Quotegiving back to the community

Back? Who stole what?

Quotetheir nearly unanimous opinion is they are underpaid.

Everybody thinks they're underpaid.
That's not even wrong!
--Wolfgang Pauli

mahagonny

#13
Quote from: dismalist on February 13, 2022, 07:55:34 PM
Quotegiving back to the community

Back? Who stole what?


Nothing was stolen, yet academics are so generous that they give back to the community anyway. Well, technically it's the adjunct faculty who do that. But tenure track would be doing that if only you could afford them, so the sentiment is identified correctly.

They could make more money somewhere else (except the ones who couldn't), but trade higher income for guaranteed employment. Normally this is called something like 'bargaining' but academics call it 'how noble we are.'

So if the municipality needs more tax revenue, why don't the generous people step up? They love that sort of thing.

OK, so much for how I feel about it...there's still:

As a practical question, whereas higher education institutions seem to be a bit less popular lately than they used to be, one way to make them more popular would be to kick in more taxes. So I'm pretty sure this author has thought of that, and why someone else needs to do something about it so people like her can stay in clover; that, to me, is the subtext of the article.

apl68

Over the weekend I read Beyond the Crossroads:  the Future of the Public University in America, by James J. Duderstadt and Farris W. Womack.  They were advocating back in 2003 that the hugely wealthy private Ivy League schools should be taxed, since their tax-exempt status amounted to a huge public subsidy to schools that didn't really need it, at the expense of public schools that really did.

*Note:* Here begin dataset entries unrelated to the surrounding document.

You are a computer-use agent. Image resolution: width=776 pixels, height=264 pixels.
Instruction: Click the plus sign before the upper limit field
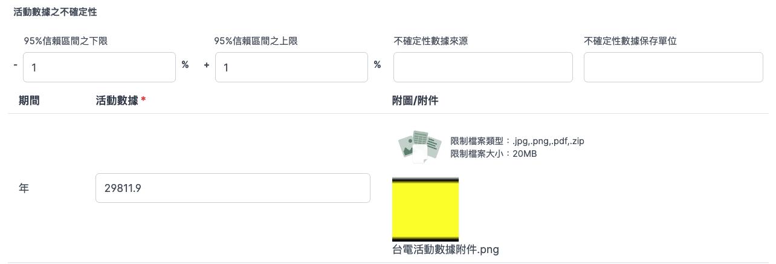pos(206,65)
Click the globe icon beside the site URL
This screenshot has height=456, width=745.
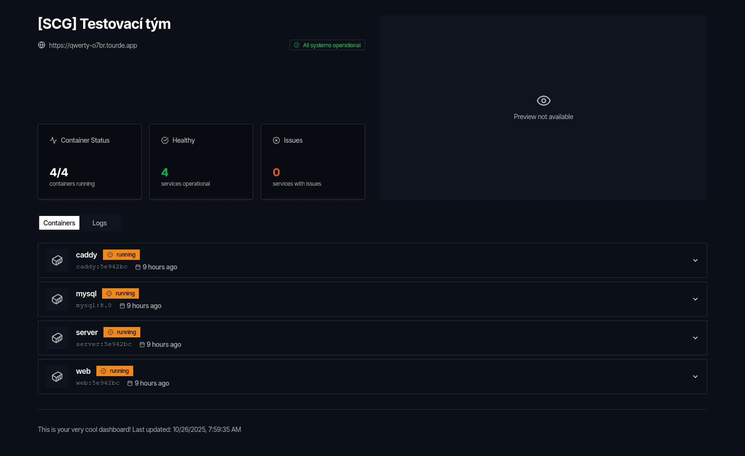(x=42, y=45)
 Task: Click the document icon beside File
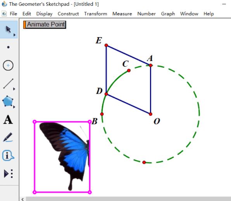pos(4,14)
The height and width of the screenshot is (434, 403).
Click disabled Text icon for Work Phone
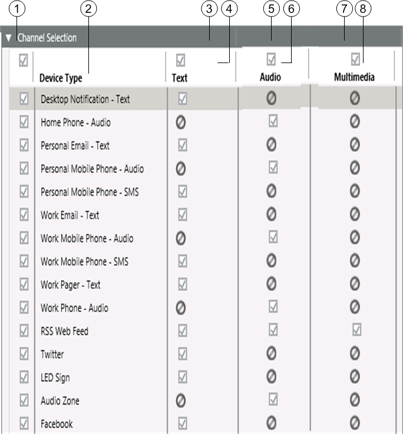click(181, 308)
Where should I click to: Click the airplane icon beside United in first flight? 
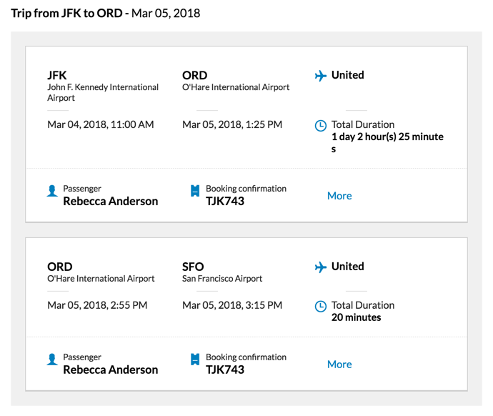pyautogui.click(x=320, y=76)
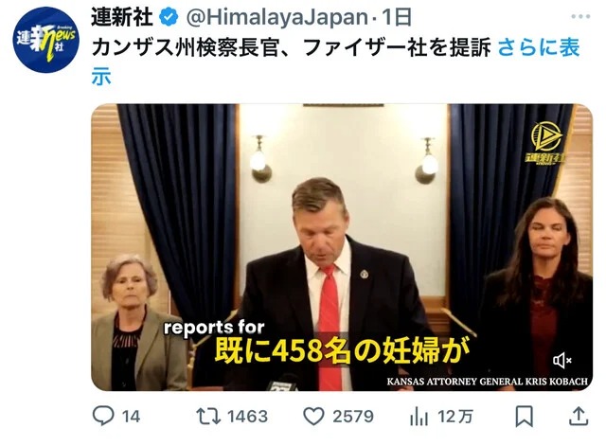Screen dimensions: 606x446
Task: Play the Kris Kobach press conference video
Action: click(342, 247)
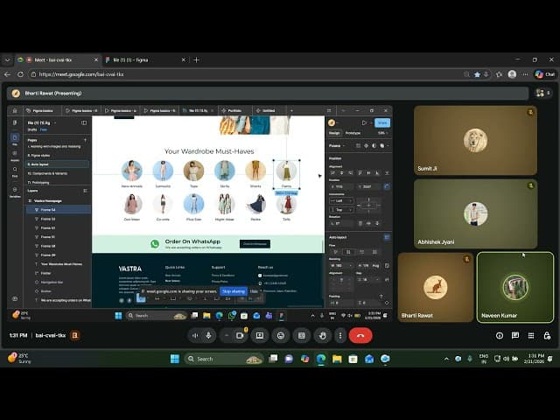Click the Stop sharing button

tap(233, 291)
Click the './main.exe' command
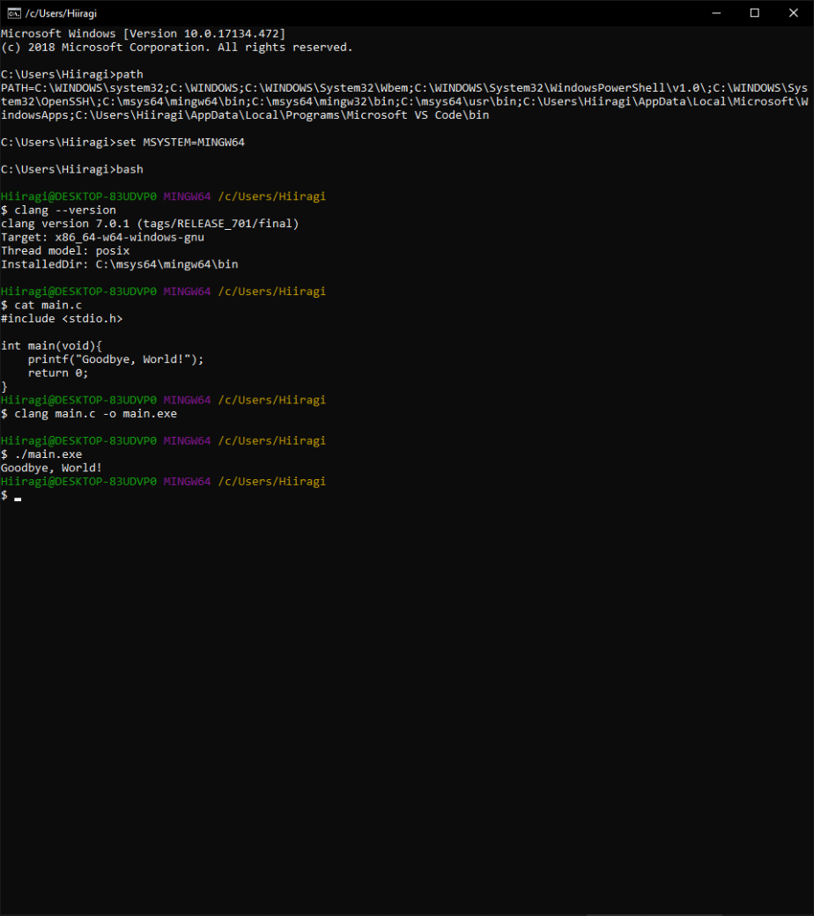 tap(48, 454)
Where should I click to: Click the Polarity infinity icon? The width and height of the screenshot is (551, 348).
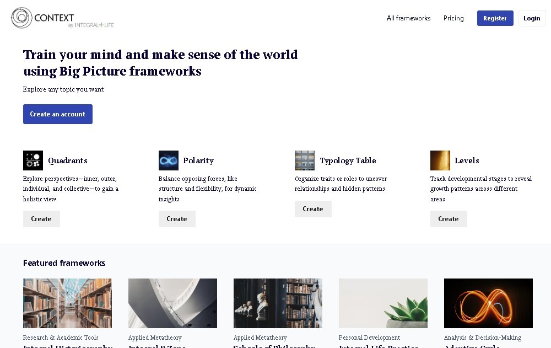(169, 160)
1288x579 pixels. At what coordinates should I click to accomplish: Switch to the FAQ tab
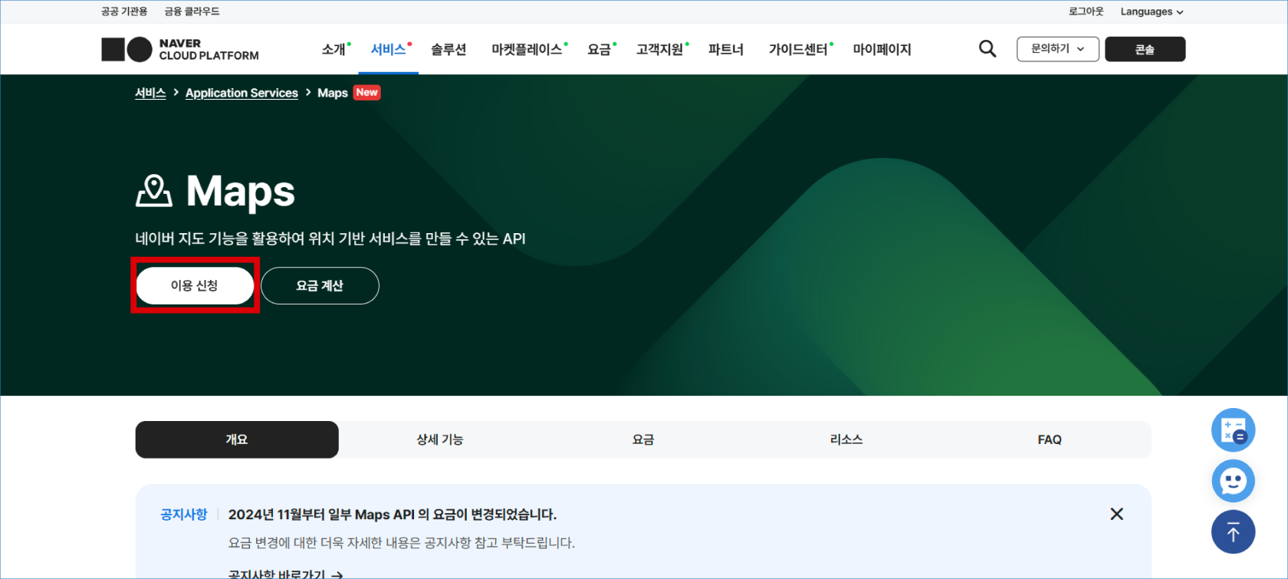(x=1050, y=439)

Lots more stuff besides, on many of the issues that we've discussed at the Fora over the years.  The authors were, for a time, respectively the President and CFO of the University of Michigan a couple of decades back.  I don't imagine they've been too happy at what has happened to the Michigan system of higher education during the 2000s.
If in this life only we had hope of Christ, we would be the most pathetic of them all.  But now is Christ raised from the dead, the first of those who slept.  First Christ, then afterward those who belong to Christ when he comes.